Source passage:
○ ○ ○

Shopping malls are one of the few entertainment spaces left in the city. Indeed the last decade has seen entertainment spaces in cities shrink rapidly. Cinemas have either shut down or moved inside malls. Amusement parks have been reduced to rubble while open spaces have been taken over by plazas. And opportunities to meet and greet strangers, especially across the class divide, are now in great shortage.

“Jagah ka buhat masla hai [Space is a big issue],” laments Zohair Ali*, a young lawyer in his mid 20s. “Shopping malls are generally for hanging out, but for intimacy, you need a safe space.”

As a result, most interactions have moved online.

“On Facebook and apps such as Tinder,” says Zainab Mumtaz*, a marketing executive in her 30s. [See accompanying story Love in the Time of Tinder.]

As Zainab explains, the “happening” places of the 1990s and early 2000s have all deteriorated. Restaurants that once served young couples on a budget have closed down while the newer ones have become far too crowded. Life too has become faster and people are too preoccupied with their jobs and social commitments.

In comparison, Facebook interactions are a lot simpler — there is a profile page, interests are listed, and generally, peoples’ perspective on life can be understood with what they are sharing. A number of other social media apps, such as Instagram, Snapchat and Twitter have also been pressed into service as ‘dating’ apps by those seeking to make a connection with new people.

And it works for some. But for many others, women in particular, the anonymity offered by the internet also comes with its own set of problems. Aside from the issue of safety, many men feel emboldened to make advances on these apps that they would simply never do in real life, which women often find off-putting and can be downright obscene.

In such a scenario, single people are in a fix: how do you meet new and interesting people, someone with whom you can find shared chemistry, and someone you can fall in love with?

“My group of friends is organising a singles meet-up,” says Zainab. Admittedly this will be an upper middle-class setting, with the hosts hopeful of a high turnout.

But while such events are a welcome addition, blind dates through “rishta aunties” have been in vogue for a while now. Because young people are often short on time, a blind date is organised for them with their families’ consent.

“Usually in a public or crowded place,” says Rehana Wasim*, a 28-year-old telecom executive. “You can make a quick getaway if the date isn’t going too well without the hassle of any embarrassment.”

The rishta aunties might work for some, but a few have had terrible experiences with these too.

Amina Hakim* is a 33-year-old doctor. She met a banker named Wasim Khan* through a rishta aunty and things seemed to be going well.

“It was our fourth date and we ended up at his apartment,” says Amina. “We were there to watch a movie and perhaps kiss in privacy. But he didn’t stop at kissing. I lost my virginity at his place and not because I wanted to.”

For single women such as Amina, safety is a huge concern.

“Even though I was raped, I couldn’t talk to my parents about what happened,” she says. “After all, they knew Wasim’s family and were hopeful that the two of us would hit it off and get married.”

It is for this reason that Amina never went on another blind date.

“My parents often ask me what went wrong with Wasim, how am I supposed to tell them the truth?”

○ ○ ○

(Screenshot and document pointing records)

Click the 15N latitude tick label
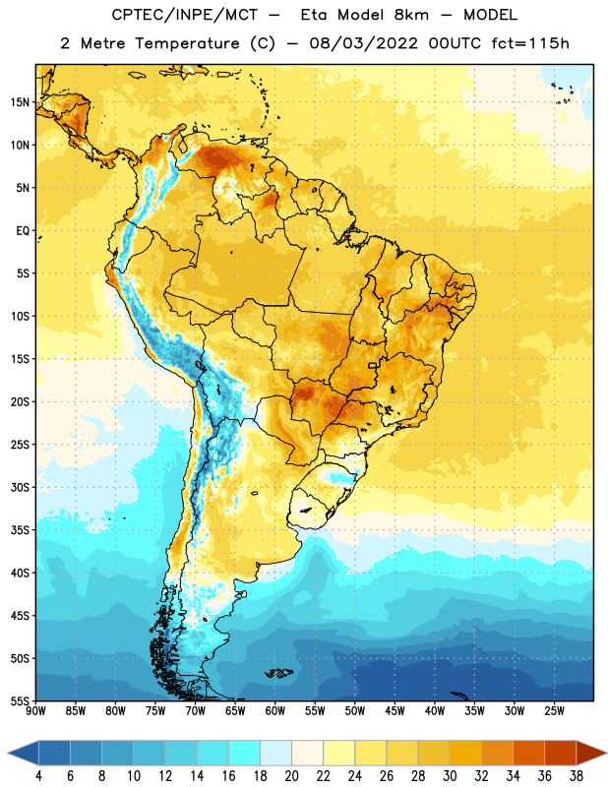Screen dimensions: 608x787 coord(20,102)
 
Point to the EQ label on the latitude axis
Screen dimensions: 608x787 coord(23,231)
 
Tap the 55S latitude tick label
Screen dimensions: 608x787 coord(20,701)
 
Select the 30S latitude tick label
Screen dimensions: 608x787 coord(20,487)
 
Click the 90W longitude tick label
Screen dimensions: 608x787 coord(35,711)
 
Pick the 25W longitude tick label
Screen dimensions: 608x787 coord(554,711)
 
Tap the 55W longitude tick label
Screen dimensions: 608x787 coord(315,711)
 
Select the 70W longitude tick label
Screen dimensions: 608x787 coord(196,711)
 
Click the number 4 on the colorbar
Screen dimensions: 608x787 coord(38,776)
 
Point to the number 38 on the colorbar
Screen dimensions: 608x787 coord(576,776)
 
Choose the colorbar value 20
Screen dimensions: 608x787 coord(291,776)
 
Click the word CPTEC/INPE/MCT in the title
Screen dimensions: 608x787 coord(185,15)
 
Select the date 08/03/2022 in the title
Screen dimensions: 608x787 coord(363,43)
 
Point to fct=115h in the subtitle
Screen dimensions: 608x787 coord(530,43)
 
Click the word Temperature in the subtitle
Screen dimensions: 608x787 coord(187,43)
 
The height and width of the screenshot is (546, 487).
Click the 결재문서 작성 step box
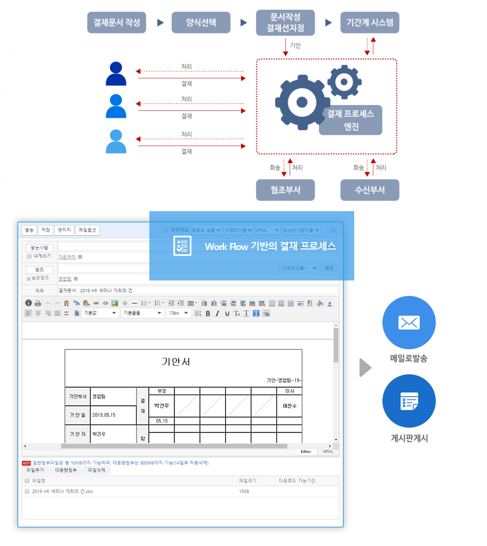[116, 22]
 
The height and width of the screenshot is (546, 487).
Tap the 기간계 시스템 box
[370, 22]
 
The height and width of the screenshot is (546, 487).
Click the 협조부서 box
[285, 190]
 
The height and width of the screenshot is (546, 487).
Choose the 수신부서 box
[370, 190]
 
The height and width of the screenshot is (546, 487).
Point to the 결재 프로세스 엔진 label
[350, 120]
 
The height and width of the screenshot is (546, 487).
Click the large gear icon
[301, 102]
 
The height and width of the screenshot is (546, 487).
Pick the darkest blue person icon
[116, 74]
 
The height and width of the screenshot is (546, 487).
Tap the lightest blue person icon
[116, 141]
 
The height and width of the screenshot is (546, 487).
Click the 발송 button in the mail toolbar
[29, 230]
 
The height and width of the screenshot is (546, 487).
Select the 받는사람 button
[39, 248]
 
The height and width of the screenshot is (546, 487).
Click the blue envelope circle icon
[409, 323]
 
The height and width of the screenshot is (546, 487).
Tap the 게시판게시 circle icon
[409, 401]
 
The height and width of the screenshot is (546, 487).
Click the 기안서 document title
[176, 362]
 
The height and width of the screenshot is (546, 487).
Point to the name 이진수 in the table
[289, 406]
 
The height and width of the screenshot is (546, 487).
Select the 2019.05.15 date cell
[104, 415]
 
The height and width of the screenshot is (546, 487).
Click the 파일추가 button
[35, 470]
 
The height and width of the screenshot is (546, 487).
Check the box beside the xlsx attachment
[27, 491]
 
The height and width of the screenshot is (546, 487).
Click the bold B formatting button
[208, 313]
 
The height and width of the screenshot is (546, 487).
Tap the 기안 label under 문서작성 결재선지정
[295, 46]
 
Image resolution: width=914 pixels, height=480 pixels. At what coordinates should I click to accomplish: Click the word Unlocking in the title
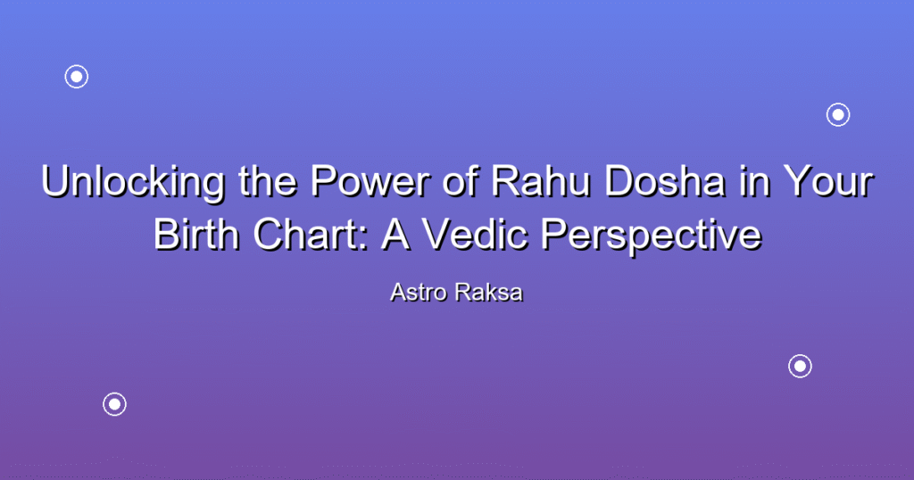(x=134, y=182)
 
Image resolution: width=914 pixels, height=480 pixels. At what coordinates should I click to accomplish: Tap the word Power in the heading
(x=371, y=180)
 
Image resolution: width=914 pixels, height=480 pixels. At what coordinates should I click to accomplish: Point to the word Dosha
(x=665, y=180)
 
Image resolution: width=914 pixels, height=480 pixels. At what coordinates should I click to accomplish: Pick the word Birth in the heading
(x=196, y=234)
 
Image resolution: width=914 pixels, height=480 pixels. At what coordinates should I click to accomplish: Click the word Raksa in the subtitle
(x=489, y=293)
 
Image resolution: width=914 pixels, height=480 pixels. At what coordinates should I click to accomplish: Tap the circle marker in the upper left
(x=77, y=77)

○ ○ ○

Tasks to carry out:
• a. Reproduce the part of the dating article starting at "And it works" and ending at "in love with?".
• b. Answer these questions using the dating article:
(i) What is Zohair Ali's profession?
(ii) How old is Rehana Wasim, and what work does she do?
(iii) Through whom did Amina Hakim meet Wasim Khan?
• c. Write the next part of the dating article, picking up after its final sentence.
The records have no connection to the dating article.

Expected outputs:
• a.
And it works for some. But for many others, women in particular, the anonymity offered by the internet also comes with its own set of problems. Aside from the issue of safety, many men feel emboldened to make advances on these apps that they would simply never do in real life, which women often find off-putting and can be downright obscene.

In such a scenario, single people are in a fix: how do you meet new and interesting people, someone with whom you can find shared chemistry, and someone you can fall in love with?

• b.
(i) He is a young lawyer.
(ii) She is 28 and works as a telecom executive.
(iii) Through a rishta aunty.

• c.
In many middle-class households, a crisis is brewing: women don’t want to get married young and men are more interested in casual hookups than committed relationships. Pressured from all quarters, single people are often forced to commit to relationships that are without love or chemistry.

“My mother has been arranging blind dates for me,” explains Zainab Ansari*, a 28-year-old sales executive. “Every time around, I don’t like the man she has chosen. And when I return home to tell her that, I am chided for being single and unattractive.”

Indeed in traditional households across the country, being single is frowned upon. Much of it has to do with “loag kya kahain gey” but as the (forthcoming) census results show, the age at which people are getting married in increasing. And because they know their mind a little better by then, divorces too have increased.

“In Islamabad, a man can only become a gentleman when he gets married,” says Safdar Abbas*, a 32-year-old employed at a telecom company. It’s no secret that, rightly or wrongly, many companies also look at married people as more stable employees, perhaps because the assumption is that the responsibility of family is a constraint on behaviour.

Safdar’s case in interesting because he “fled” Karachi in order to avoid his mother’s taunts about being unmarried. “She wanted grandchildren,” he says. But even in Islamabad, he could not escape the glare of scrutiny in his social circle.

“My friends are not your NGO-types,” he says. “I am fairly conservative and my friends too. Whenever I visit their homes, the question [about marriage] is put to me. One aunty even went as far as to arrange a blind date in her house with her niece.”

The NGO-types, too, in Islamabad are not having an easy time being single. These folks typically have higher ages at which they get married but often enough, they find companionship inside their circles. Contrary to popular perception, however, they too are the targets of family and social pressure.

“Having led field operations for the past five years, I am one of the most-sought-after researchers in my field,” says Aliya Zaidi*, a 29-year-old woman working at an international NGO in Islamabad. “My mother still tells me that the money that I earn has little value. What is most valuable in her dictionary is mera ghar bus jayay [that I settle down].”


New apps have made it possible for people to travel across the city at cheaper and affordable rates. Where once women were terrified of travelling in buses and cabs, many have found new services such as Careem and Uber to be godsends. For even cheaper ways to travel, some opt for Bykea, the motorbike equivalent of Careem and Uber.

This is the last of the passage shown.